ARIS allows exporting BPMN process models in BPMN-XML format. BPMN-XML is a standard for the XML representation of BPMN models. It turns out that ARIS supports event-based gateway symbols, but it does not export it in BPMN-XML. Therefore, we used a normal exor gateway followed by the corresponding receive events.

Data models are not supported by the BPMN-XML export. There is no appropriate direct export available. Here some further investigations are required.

Due to the restricted number of BPMN symbols, we could use the TIBCO (www.tibco.com) workflow engines to execute the process behaviour, however without data. The problem has been that TIBCO does not support BPMN-XML. TIBCO uses XPDL as an internal format. Therefore it was necessary to transform BPMN-XML to XPDL. In the trial, the transformation was done manually. We modelled the test process again by using the TIBCO Studio.

4.4 Experience and Status

The first process-system version has focused on the German market. When propagating into other markets it turns out that it is easy to adapt processes to other markets. Process systems can be removed if they are not required, e.g., as insurance processes are different in the various markets. This shows that the process systems down to subjects can be easily adapted to new situations.

It shows that most business and IT people are not trained in choreography-based BPM approaches like S-BPM. Most people think in control flows. Control flow-oriented BPM concepts like EPC create strongly related activities.

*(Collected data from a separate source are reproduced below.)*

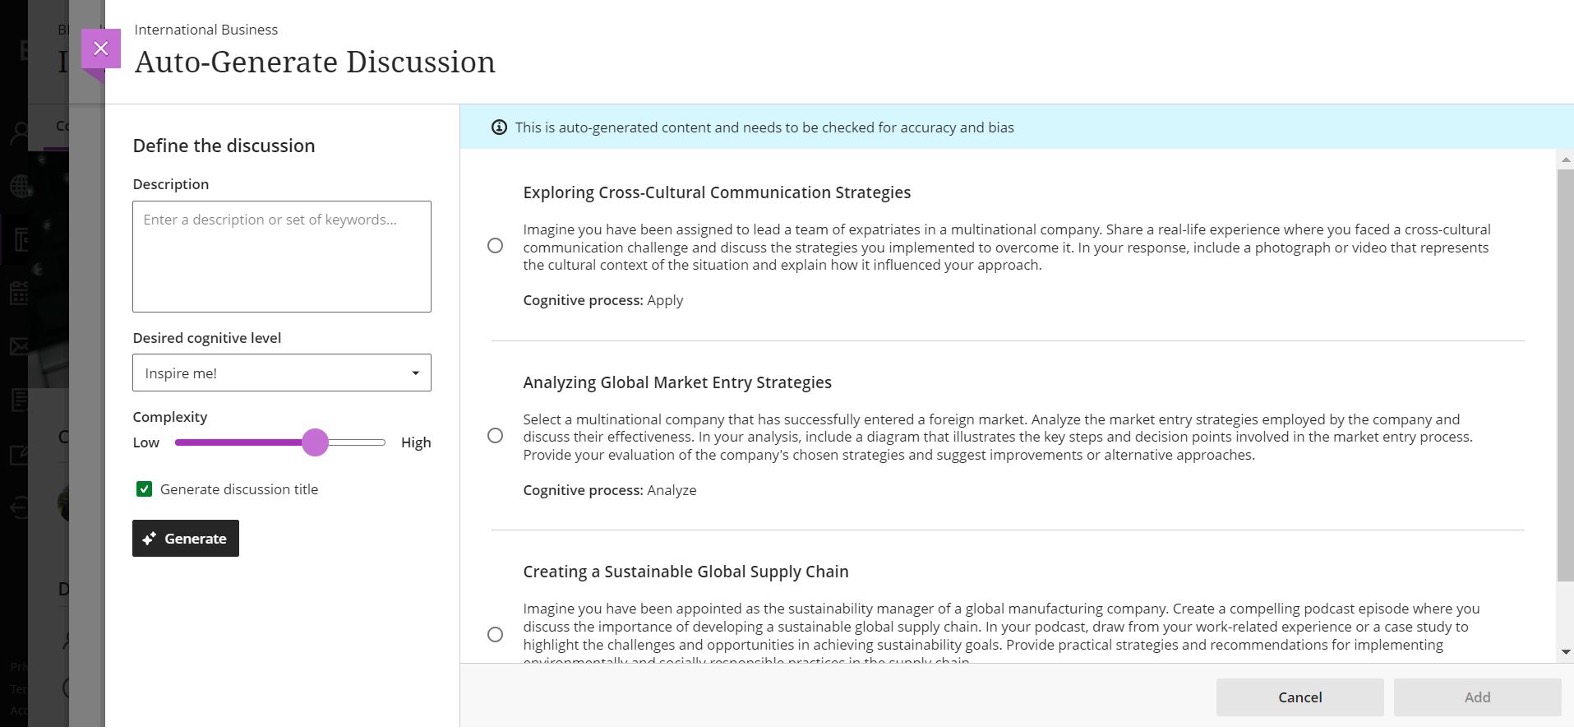Image resolution: width=1574 pixels, height=728 pixels.
Task: Open Messages via the envelope icon
Action: pos(20,346)
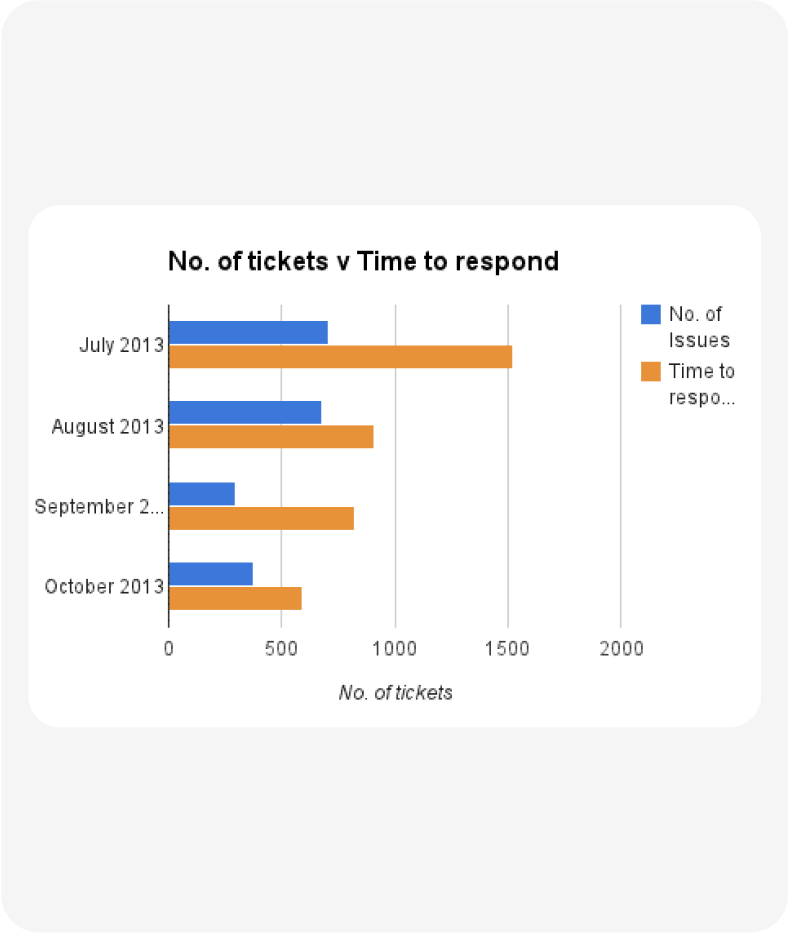
Task: Select the "Time to respo..." legend label
Action: point(701,384)
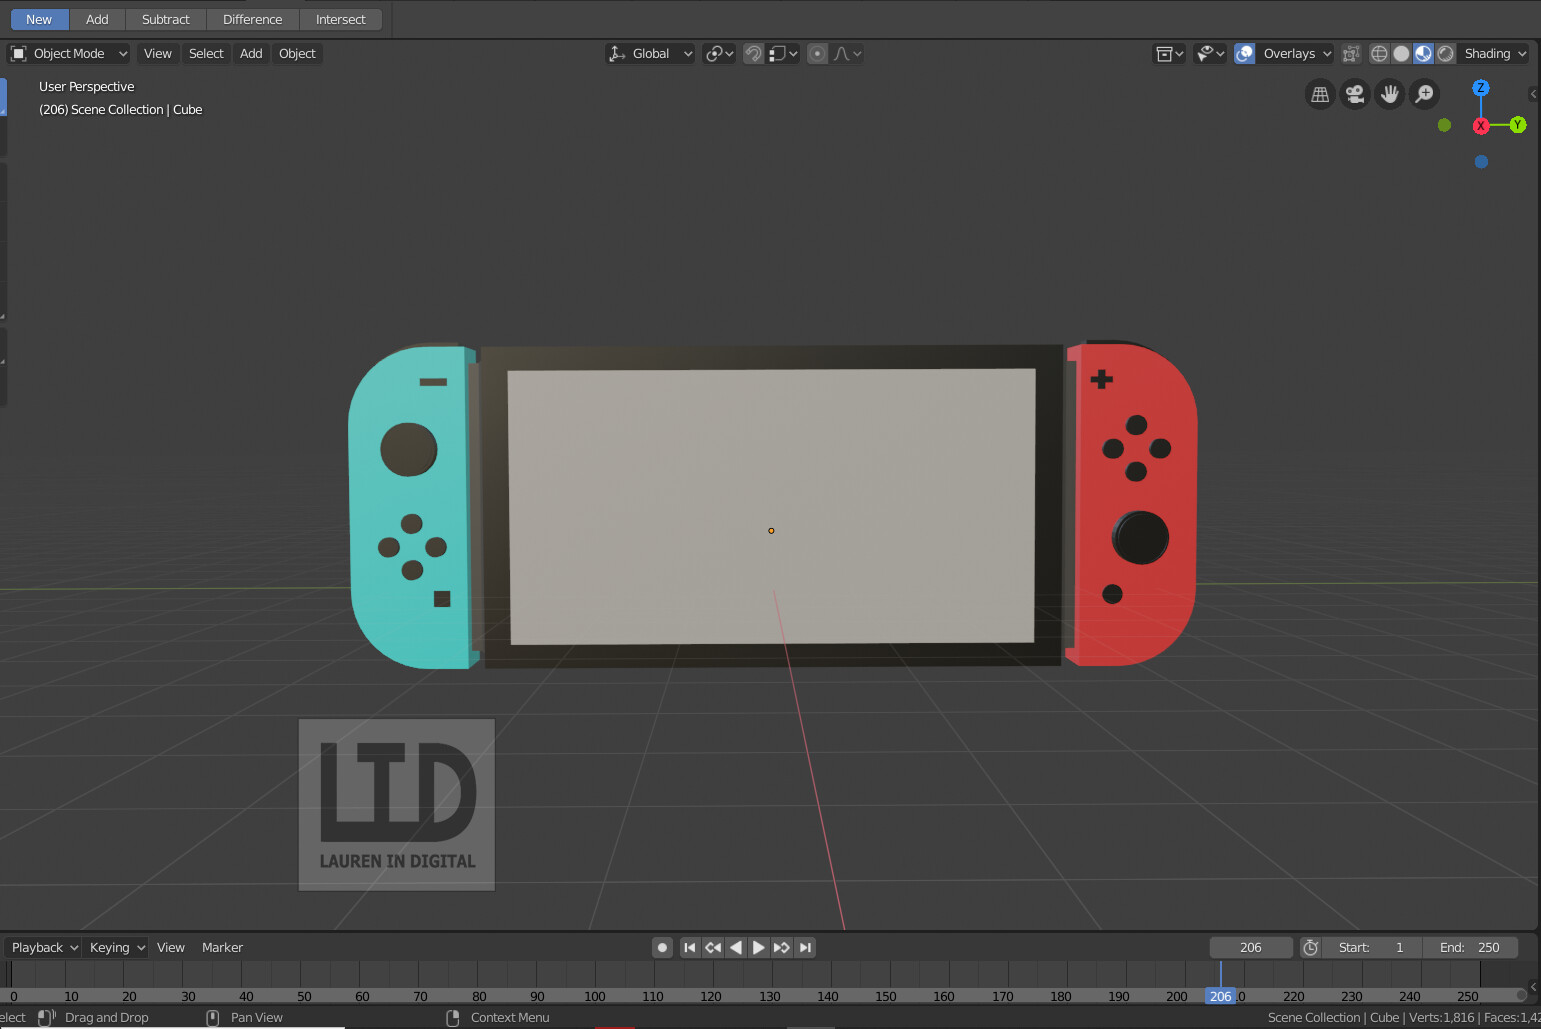Toggle the camera view icon

(x=1354, y=93)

Monolithic systems are created which can be changed only with significant effort. There are no building blocks which can be removed, replaced or adapted without impact on other parts of a system. Systems loosely coupled with each other can be easily deployed because a system can be replaced without impact to the other systems if the communication interface is not changed.

One drawback was the migration into a workflow system. Processes should be supported by IT with less programming. To reach best agility process models need to be imported into a workflow engine directly. Our tests showed that this is partially possible, but modelling tools and execution platforms need to be harmonized to that respect.

5 Conclusion

In line with Adam Smith [13] who was looking for a balance of opposing forces, S-BPM provides capabilities of digital process techniques and technologies to recognize and account for human needs when innovating organisations. Striving for a balance means to look beyond ‘training the troops’ [9] as part of the innovator’s solution), since today’s innovation can only sustain through actively engaged stakeholders supported by concepts and tools beyond their domain, focusing on reflective engineering for disruptive socio-technical design.

Hard coded processes prevent progress. New products with different complementary services, marketing and sales strategies must be supported by appropriate processes which can be implemented fast and with less effort. Otherwise innovations can be killed by “hard coded” processes.